## BEGIN

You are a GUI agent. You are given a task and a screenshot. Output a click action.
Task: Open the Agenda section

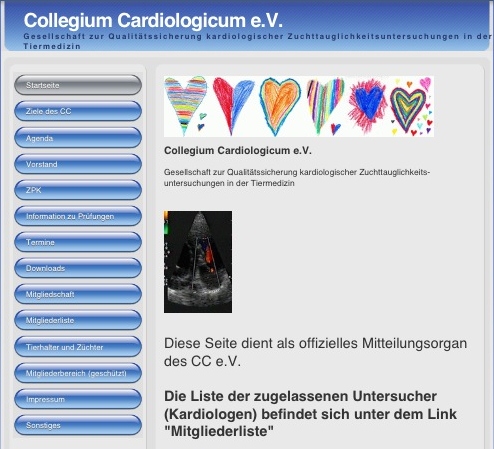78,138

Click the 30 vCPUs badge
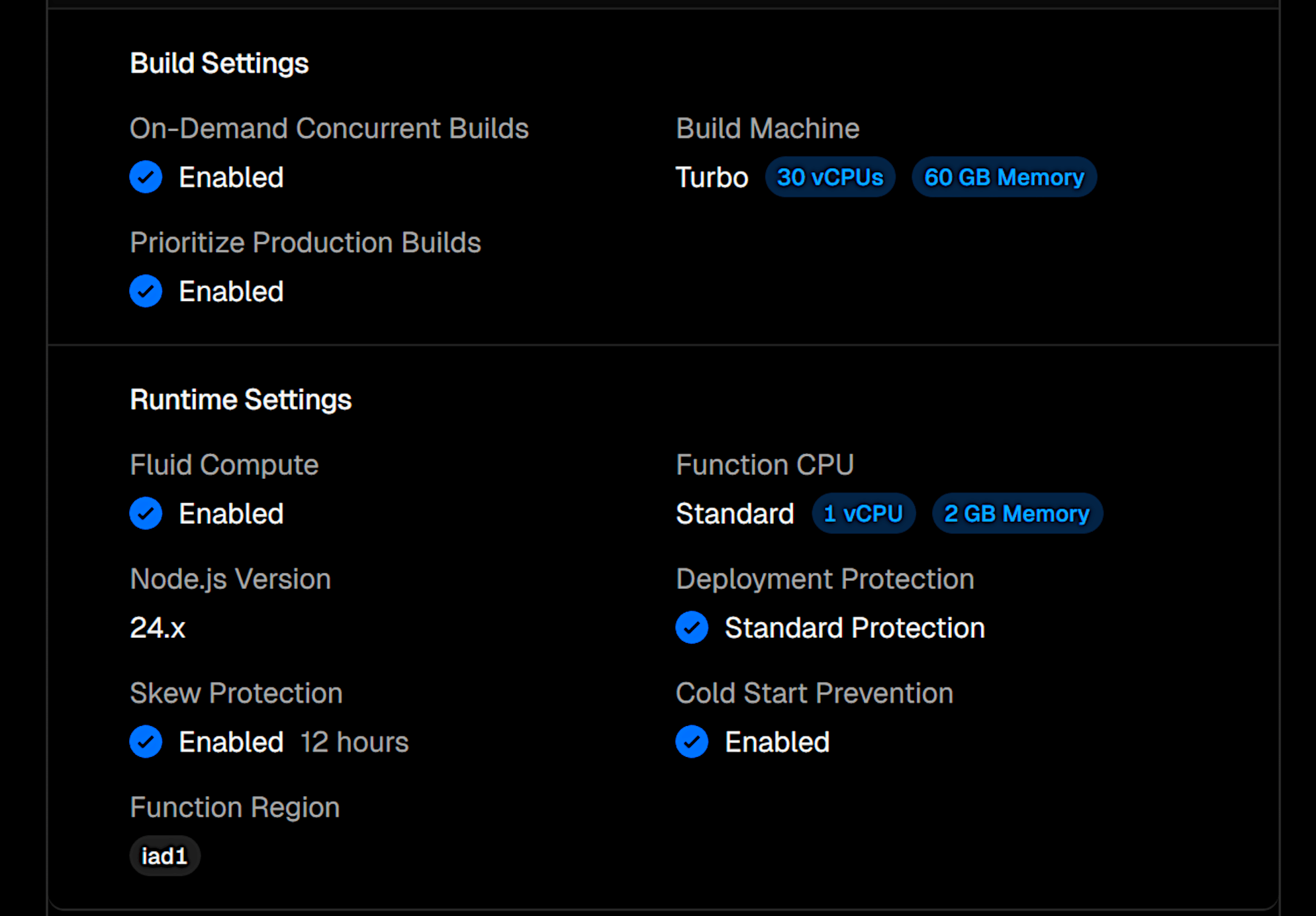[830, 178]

## END

• _Exercise brief_: Could you change "Agenda" to "Calendar" throughout these lines, keeping everything else unchanged and leaving out the pictures?

• _Written solution_:
You are a GUI agent. You are given a task and a screenshot. Output a click action.
Task: Open the Calendar section

78,138

Click the 30 vCPUs badge
[830, 178]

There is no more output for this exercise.